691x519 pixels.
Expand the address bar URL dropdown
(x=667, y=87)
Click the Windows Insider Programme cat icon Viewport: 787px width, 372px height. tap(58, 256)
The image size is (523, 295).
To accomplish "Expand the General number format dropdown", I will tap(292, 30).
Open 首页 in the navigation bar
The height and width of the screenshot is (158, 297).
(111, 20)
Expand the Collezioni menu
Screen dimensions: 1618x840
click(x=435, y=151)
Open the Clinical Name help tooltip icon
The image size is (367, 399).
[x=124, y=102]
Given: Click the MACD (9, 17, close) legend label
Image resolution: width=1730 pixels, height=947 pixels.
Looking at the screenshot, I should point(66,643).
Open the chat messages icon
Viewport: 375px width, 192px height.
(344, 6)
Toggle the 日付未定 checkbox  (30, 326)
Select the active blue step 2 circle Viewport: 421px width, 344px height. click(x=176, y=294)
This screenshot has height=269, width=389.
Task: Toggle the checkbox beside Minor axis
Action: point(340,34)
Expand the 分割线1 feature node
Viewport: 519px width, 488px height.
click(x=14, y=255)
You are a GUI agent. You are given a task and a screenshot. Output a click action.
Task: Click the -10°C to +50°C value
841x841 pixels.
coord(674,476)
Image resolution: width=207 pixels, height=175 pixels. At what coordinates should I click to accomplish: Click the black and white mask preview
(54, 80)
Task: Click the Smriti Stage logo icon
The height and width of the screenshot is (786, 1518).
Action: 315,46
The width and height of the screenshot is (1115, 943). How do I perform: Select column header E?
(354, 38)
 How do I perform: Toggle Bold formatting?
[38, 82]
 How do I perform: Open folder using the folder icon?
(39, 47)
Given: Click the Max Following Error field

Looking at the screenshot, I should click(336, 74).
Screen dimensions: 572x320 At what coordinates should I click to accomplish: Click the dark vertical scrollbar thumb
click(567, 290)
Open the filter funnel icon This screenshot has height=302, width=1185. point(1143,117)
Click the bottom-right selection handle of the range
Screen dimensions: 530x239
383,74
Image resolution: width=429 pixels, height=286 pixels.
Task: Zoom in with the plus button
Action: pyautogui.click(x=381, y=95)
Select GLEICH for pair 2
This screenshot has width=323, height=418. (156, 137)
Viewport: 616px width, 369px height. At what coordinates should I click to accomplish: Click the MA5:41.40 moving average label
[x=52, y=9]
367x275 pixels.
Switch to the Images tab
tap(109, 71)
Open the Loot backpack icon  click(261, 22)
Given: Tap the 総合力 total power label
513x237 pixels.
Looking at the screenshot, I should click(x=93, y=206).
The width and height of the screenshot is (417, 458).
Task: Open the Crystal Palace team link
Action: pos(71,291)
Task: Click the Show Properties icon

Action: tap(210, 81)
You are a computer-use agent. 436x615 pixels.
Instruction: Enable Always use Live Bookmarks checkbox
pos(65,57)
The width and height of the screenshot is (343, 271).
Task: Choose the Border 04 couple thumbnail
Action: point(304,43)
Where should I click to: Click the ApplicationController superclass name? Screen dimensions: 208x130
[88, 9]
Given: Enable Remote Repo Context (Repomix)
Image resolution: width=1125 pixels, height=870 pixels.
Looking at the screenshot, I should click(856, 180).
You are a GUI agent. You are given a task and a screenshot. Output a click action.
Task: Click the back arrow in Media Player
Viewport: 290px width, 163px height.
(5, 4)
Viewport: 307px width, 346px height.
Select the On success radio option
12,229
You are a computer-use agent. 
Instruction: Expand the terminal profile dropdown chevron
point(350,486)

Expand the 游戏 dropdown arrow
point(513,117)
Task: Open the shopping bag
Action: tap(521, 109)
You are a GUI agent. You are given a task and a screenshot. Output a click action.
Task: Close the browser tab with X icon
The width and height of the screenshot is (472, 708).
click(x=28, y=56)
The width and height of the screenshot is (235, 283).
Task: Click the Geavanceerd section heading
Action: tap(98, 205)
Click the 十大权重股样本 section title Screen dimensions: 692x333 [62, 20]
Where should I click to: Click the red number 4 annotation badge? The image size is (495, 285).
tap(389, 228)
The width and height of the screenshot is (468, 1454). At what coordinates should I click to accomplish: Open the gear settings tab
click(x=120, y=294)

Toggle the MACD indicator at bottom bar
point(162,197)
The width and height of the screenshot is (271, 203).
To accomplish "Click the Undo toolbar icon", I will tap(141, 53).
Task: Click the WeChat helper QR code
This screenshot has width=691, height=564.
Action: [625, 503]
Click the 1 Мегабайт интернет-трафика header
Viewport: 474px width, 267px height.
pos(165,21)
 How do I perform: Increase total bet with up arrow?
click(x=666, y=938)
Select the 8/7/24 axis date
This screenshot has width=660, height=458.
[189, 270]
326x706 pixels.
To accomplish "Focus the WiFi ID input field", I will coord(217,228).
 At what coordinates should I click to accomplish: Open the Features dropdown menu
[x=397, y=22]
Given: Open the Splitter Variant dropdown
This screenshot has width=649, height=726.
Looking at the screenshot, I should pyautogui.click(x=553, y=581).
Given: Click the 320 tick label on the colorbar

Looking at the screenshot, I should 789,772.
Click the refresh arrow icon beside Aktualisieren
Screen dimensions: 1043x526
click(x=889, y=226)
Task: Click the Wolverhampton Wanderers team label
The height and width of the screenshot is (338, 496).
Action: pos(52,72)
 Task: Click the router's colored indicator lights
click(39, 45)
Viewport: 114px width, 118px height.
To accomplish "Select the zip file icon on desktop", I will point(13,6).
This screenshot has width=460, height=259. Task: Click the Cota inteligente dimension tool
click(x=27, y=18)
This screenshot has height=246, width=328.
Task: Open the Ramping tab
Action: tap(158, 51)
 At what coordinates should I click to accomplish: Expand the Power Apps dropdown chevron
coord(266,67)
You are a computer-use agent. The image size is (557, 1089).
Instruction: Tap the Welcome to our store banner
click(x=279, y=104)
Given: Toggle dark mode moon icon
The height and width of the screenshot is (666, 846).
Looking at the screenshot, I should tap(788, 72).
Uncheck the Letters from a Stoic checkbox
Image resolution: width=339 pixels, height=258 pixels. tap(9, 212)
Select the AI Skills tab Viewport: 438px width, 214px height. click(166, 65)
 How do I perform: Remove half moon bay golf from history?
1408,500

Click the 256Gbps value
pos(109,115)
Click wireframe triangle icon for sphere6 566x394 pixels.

**Work request**
Above are the records; from them, give again exactly the lines from the one containing "How do I perform: Toggle Bold formatting?" through the one containing "Given: Tap the 総合力 total power label", both included.

**Reply to the exercise**
 How do I perform: Toggle Bold formatting?
[38, 82]
 How do I perform: Open folder using the folder icon?
(39, 47)
Given: Click the Max Following Error field

Looking at the screenshot, I should click(336, 74).
Screen dimensions: 572x320 At what coordinates should I click to accomplish: Click the dark vertical scrollbar thumb
click(567, 290)
Open the filter funnel icon This screenshot has height=302, width=1185. point(1143,117)
Click the bottom-right selection handle of the range
Screen dimensions: 530x239
383,74
Image resolution: width=429 pixels, height=286 pixels.
Task: Zoom in with the plus button
Action: pyautogui.click(x=381, y=95)
Select GLEICH for pair 2
This screenshot has width=323, height=418. (156, 137)
Viewport: 616px width, 369px height. At what coordinates should I click to accomplish: Click the MA5:41.40 moving average label
[x=52, y=9]
367x275 pixels.
Switch to the Images tab
tap(109, 71)
Open the Loot backpack icon  click(261, 22)
Given: Tap the 総合力 total power label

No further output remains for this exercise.